Lemma 2. If $H$ is a subgroup of $G$ and $H \triangleleft G$, then $\overline{H} \triangleleft \overline{G}$.
Lemma 3. If $G$ is a group and $N \triangleleft G$, then $\overline{G}/\overline{N} \subset \overline{G/N}$.
Thus, is enough take the closures of each element of the series.
This is just sketch of my proof. I would like to verify if the ideas are correct and make sense. If I wrote something stupid, I would like some hints to correct.

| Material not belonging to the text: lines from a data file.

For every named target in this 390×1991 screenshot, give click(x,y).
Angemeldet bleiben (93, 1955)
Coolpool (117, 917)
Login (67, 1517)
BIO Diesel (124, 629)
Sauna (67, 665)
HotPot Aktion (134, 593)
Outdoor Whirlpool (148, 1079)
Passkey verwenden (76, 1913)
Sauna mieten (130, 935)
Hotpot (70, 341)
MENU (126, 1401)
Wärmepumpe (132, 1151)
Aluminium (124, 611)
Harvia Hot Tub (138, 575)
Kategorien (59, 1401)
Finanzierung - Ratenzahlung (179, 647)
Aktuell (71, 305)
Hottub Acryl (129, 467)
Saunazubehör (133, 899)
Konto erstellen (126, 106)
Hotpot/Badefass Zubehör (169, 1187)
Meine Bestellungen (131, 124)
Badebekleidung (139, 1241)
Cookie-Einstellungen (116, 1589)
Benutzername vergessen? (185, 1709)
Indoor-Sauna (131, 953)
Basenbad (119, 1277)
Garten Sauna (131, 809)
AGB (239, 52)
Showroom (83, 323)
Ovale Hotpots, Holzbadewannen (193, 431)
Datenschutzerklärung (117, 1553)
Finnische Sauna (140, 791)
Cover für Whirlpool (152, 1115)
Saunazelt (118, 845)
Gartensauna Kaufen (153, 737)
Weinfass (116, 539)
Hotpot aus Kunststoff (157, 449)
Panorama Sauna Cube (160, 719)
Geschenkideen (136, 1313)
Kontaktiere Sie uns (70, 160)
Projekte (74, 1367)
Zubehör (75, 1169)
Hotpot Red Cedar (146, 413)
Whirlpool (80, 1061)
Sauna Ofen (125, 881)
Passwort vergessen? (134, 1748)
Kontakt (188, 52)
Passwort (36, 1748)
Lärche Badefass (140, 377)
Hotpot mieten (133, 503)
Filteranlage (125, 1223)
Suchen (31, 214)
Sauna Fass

I'm a little insecure about the item (c). I thought that I needed to use the item (a).
For the Zorn argument use the poset $\{H: A \subseteq H, H \text{closed Abelian subgroup of G } \}$ and we just need to note that the closure of the union of any chain is an upperbound (no cases). Then Zorn applies straight away.
Lemma 2 is easily seen to hold using nets, e.g.
Could you prove your lemma 3? You need another formulation: if $G_1 \triangleleft G_2$ and both are subgroups of $G$, then $\overline{G_1}/{\overline{G_2}} \subseteq \overline{G_1/{G_2}}$. The closure of $G$ has no point in your statement when it is the whole group already. If this lemma 3 holds where do you take the closure on the right? Taking the closures in the sequence is I think the right idea. Lemma 3 might not even be needed; you only need that the quotients of the closures are still Abelian.